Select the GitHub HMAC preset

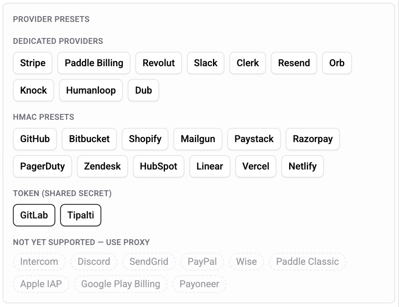coord(35,139)
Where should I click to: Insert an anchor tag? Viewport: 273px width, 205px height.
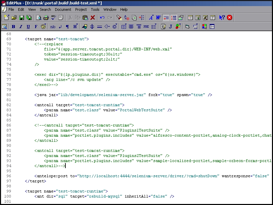(91, 26)
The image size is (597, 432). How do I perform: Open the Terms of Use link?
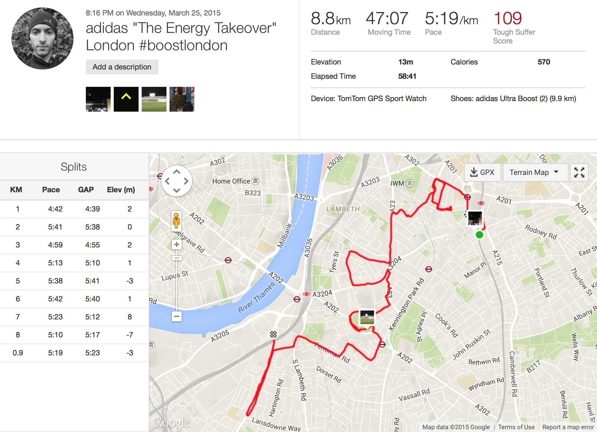click(x=516, y=427)
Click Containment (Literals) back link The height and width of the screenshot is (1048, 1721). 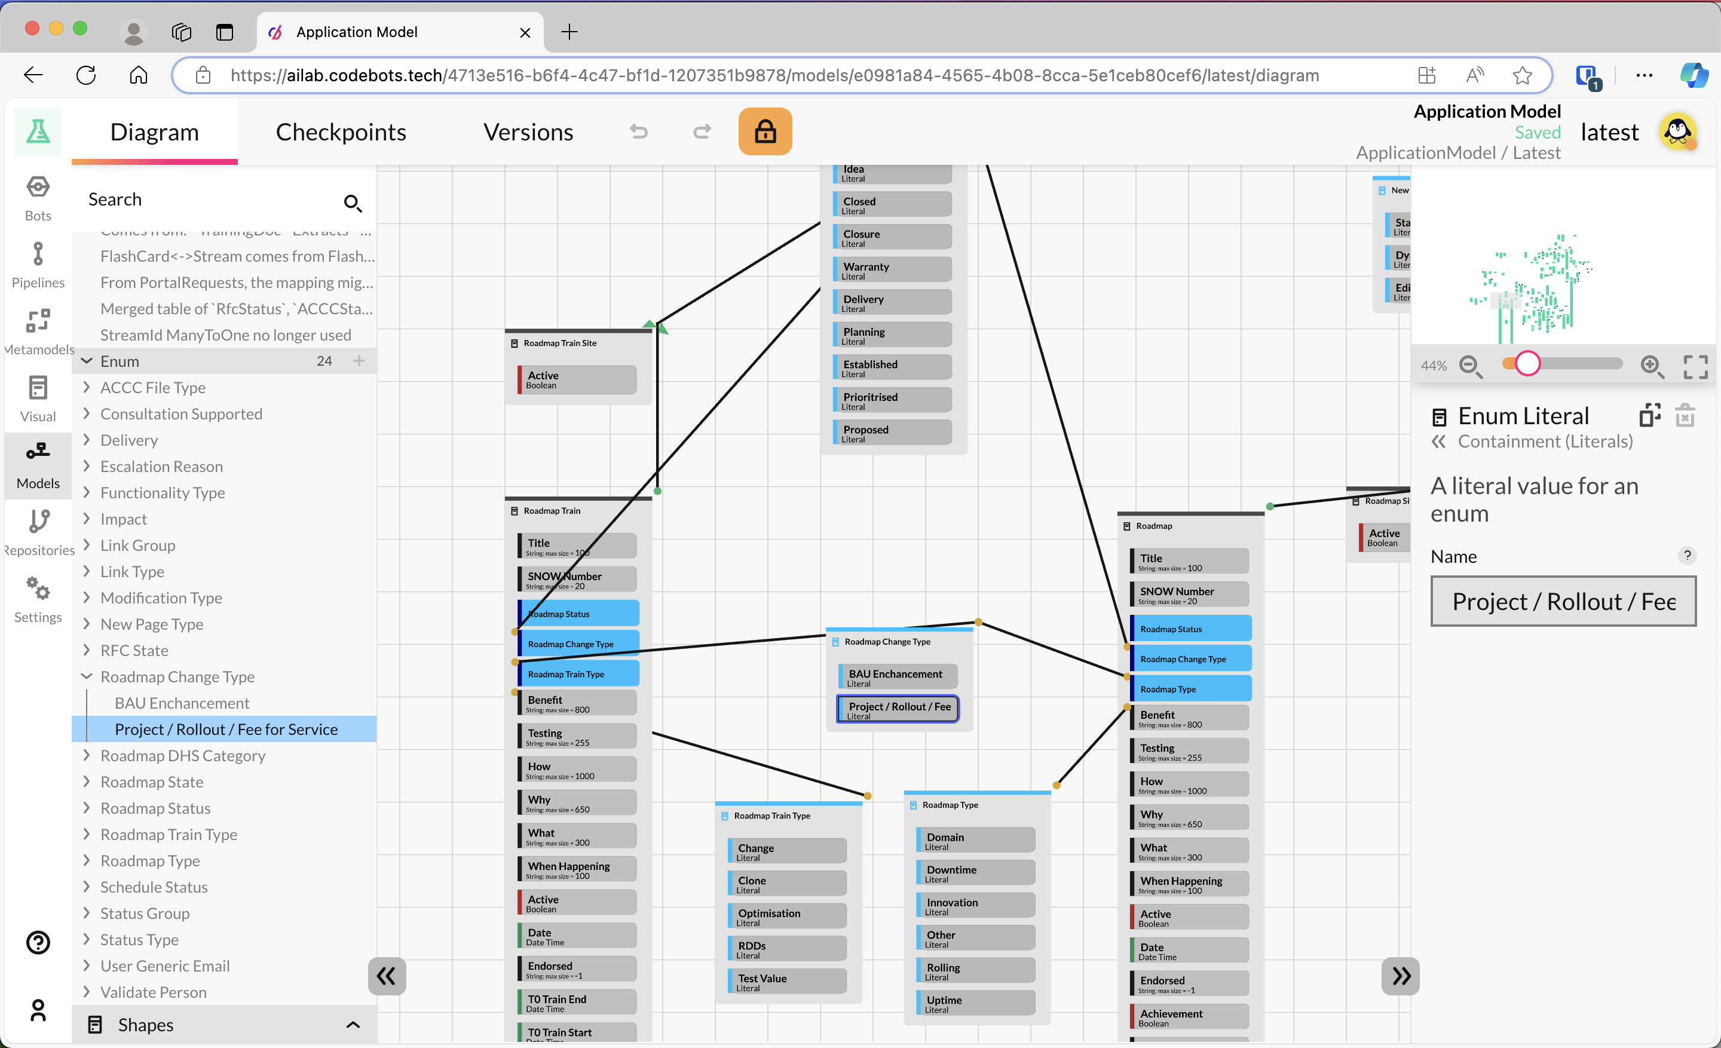(1544, 441)
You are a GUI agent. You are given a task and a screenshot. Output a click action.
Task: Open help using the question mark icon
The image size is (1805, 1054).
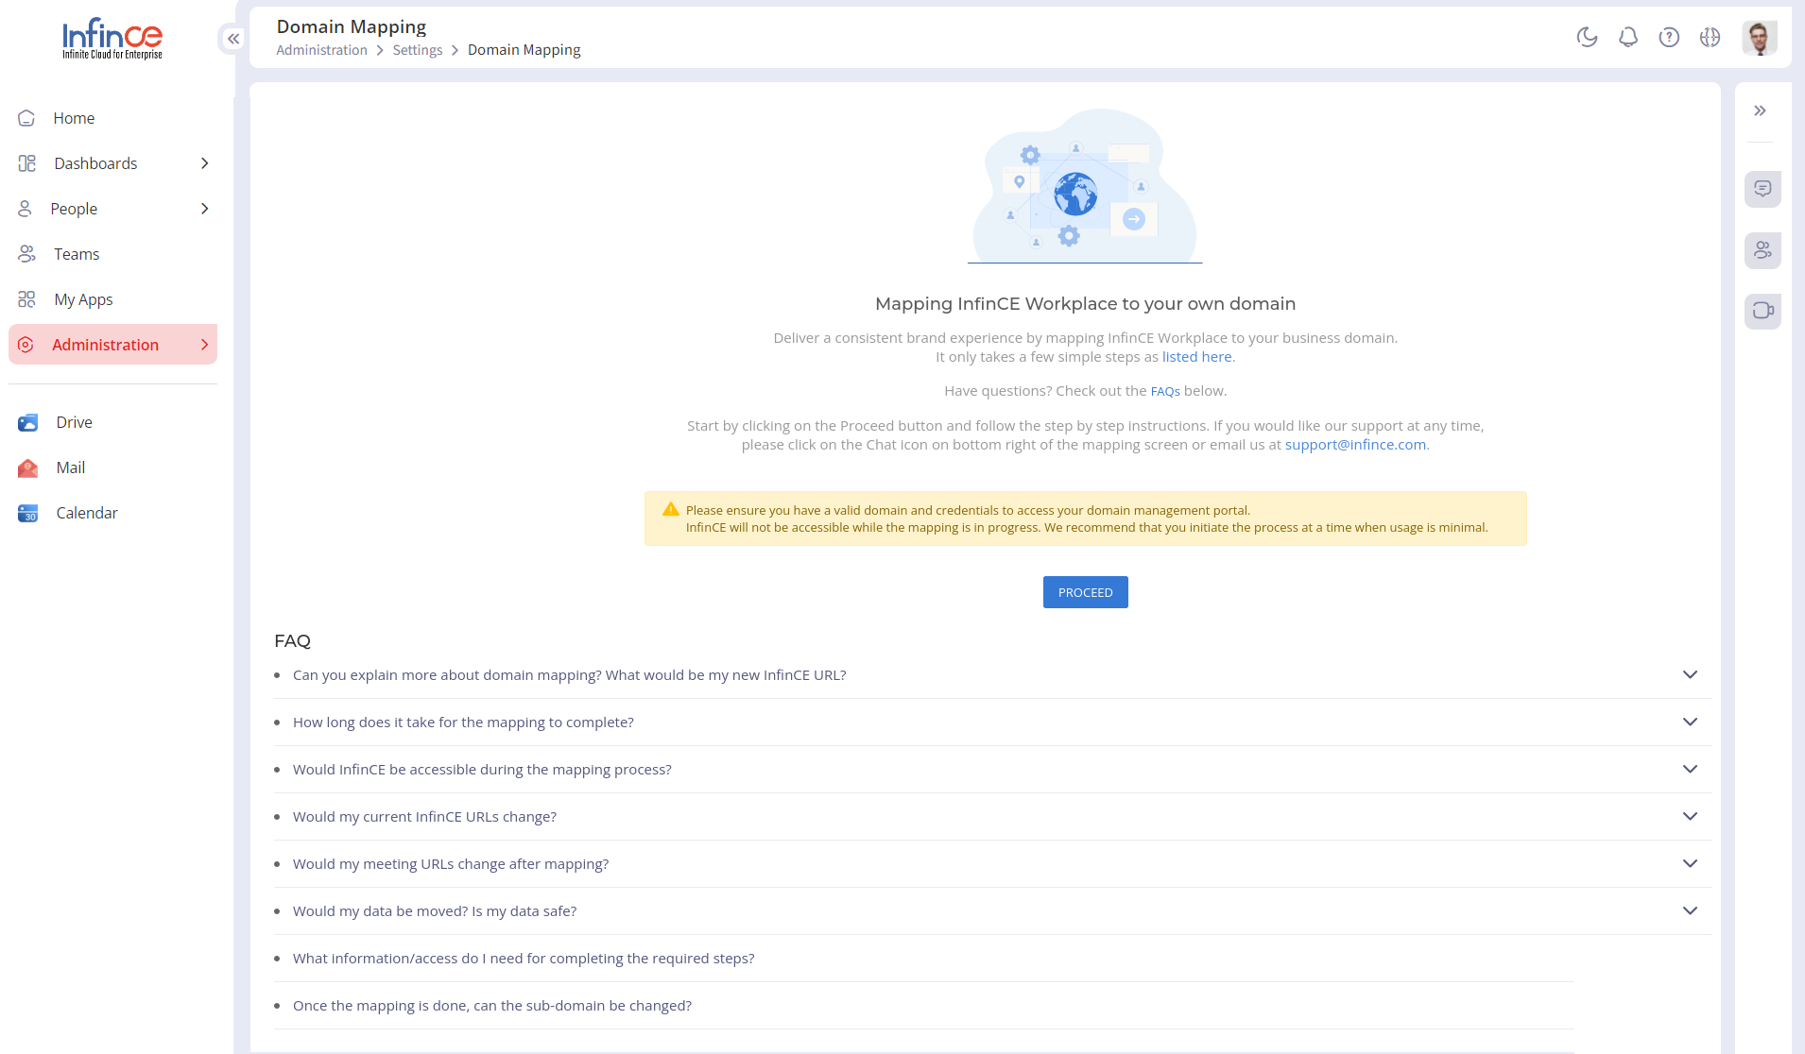point(1670,38)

## [What the task requires]
Render the material from the line containing "You are a GUI" through the end of the material as a numbered list, omitting any blank lines and excluding the pictures.

## [Task output]
1. You are a GUI agent. You are given a task and a screenshot. Output a click action.
2. Task: Open help using the question mark icon
3. The image size is (1805, 1054).
4. point(1670,38)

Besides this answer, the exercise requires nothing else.